Le differenze tra conscio ed inconscio cognitivo condizionano le scelte di progettazione ed il design di un’interfaccia. La distinzione fatta nella psicologia cognitiva e negli studi sull’interazione uomo-macchina tra conscio ed inconscio cognitivo non corrisponde ad un insieme di fenomeni presenti fisicamente nel cervello.

 

La suddivisione, invece, è fondamentale per comprendere gli aspetti legati ai processi cognitivi di attenzione e di memoria e più in generale sulle modalità del comportamento umano.

 

Nella psicologia cognitiva la dimensione inconscia ha perso qualsiasi valenza mistico-filosofica diventando la parte più consistente nel processo umano di elaborazione dell’informazione. Le attività di routine, che rappresentano la maggior parte delle nostre azioni quotidiane, avvengono attraverso modalità inconsce del comportamento umano eseguite, quindi, senza un processo di elaborazione ma con un comportamento da esperto, poiché ogni informazione necessaria all’azione è già presente.

 

Per passare da stati inconsci a stati consci della cognizione, l’informazione deve essere veicolata da uno stimolo dell’ambiente esterno o dell’esperienza dell’individuo. Gli stati consci entrano in gioco ogni volta che affrontiamo situazioni nuove o pericolose o quando è necessario prendere decisioni non abitudinarie. Questi stati si manifestano, quindi, soprattutto nelle attività che richiedono delle scelte o possibilità di azioni differenti.
 
Imparare cose nuove, articola diverse informazioni, sollecitando gli stati consci di una persona. Nel ripetere lo stesso processo le alternative si assottigliano, l’operazione diventa automatica entrando a far parte dell’agire inconscio umano.

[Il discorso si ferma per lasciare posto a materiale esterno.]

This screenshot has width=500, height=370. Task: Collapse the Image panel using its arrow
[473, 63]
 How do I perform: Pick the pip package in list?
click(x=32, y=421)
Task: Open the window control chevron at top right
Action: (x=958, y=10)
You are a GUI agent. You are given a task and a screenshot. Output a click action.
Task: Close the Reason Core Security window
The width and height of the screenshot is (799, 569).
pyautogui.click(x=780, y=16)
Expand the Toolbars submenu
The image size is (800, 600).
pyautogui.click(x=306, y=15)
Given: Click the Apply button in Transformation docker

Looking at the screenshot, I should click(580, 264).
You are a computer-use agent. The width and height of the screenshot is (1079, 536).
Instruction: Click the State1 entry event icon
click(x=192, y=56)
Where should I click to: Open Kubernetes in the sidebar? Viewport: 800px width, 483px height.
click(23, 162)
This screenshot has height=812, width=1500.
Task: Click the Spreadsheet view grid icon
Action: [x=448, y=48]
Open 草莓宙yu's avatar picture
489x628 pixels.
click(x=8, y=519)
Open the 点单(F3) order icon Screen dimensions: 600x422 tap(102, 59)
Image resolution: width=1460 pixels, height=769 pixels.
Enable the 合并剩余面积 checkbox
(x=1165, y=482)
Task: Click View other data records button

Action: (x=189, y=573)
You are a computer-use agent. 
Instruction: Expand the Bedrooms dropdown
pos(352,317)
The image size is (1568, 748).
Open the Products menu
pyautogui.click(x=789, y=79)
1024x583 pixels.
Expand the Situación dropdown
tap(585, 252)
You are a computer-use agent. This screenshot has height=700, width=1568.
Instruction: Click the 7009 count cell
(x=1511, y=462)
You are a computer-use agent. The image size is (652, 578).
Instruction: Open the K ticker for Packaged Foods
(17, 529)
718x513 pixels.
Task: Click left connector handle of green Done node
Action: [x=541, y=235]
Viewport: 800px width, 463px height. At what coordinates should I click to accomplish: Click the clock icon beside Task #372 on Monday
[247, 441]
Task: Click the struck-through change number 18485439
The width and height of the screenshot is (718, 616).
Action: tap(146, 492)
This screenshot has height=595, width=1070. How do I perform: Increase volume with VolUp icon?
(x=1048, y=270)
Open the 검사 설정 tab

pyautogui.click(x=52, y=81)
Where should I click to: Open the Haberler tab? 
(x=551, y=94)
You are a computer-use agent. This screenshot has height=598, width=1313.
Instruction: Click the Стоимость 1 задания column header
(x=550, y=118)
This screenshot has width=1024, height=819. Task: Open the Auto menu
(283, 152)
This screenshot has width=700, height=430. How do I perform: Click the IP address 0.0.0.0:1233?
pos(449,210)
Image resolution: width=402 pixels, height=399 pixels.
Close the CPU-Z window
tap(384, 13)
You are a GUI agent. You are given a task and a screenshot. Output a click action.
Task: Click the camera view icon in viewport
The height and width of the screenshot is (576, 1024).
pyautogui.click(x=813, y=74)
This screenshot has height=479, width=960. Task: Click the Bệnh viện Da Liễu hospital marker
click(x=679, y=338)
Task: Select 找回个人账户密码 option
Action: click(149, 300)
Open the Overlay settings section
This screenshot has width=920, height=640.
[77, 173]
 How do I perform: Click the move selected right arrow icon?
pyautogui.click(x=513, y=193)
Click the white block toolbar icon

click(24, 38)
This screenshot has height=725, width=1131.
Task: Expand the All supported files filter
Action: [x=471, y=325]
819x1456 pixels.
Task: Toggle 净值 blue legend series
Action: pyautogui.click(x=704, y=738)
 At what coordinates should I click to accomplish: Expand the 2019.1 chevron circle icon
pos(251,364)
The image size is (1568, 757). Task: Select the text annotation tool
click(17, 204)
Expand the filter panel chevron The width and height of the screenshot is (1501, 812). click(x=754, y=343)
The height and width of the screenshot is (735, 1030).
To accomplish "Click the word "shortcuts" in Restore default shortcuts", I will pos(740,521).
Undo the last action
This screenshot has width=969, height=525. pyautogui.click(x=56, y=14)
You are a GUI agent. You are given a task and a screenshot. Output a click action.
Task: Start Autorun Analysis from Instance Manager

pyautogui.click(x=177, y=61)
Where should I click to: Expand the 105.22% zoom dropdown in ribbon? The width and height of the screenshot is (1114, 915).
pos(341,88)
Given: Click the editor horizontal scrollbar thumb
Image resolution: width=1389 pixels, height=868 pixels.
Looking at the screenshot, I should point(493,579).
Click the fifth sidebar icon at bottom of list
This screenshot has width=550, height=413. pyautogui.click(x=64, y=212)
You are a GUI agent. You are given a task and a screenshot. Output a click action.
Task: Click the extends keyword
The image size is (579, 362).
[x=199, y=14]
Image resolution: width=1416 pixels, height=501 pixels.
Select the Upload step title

Qualsiasi sequenza ripetuta nel tempo, quindi, diventa acquisita ed automatica. Queste considerazioni hanno ripercussioni importanti nelle scelte della progettazione di un’interfaccia, poiché bisogna evitare di far assumere automatismi sbagliati.

 

Raskin evidenzia come il dovere del progettista è impedire la formazione di cattive abitudini che causano difficoltà all’utente. I sistemi umani producono, in questo senso, una assuefazione benigna. «Molti dei problemi che rendono un prodotto scomodo e difficile da usare hanno origine da interfacce che non fanno distinzione tra gli aspetti positivi e aspetti potenzialmente dannosi nello sviluppo di abitudini nel comportamento umano».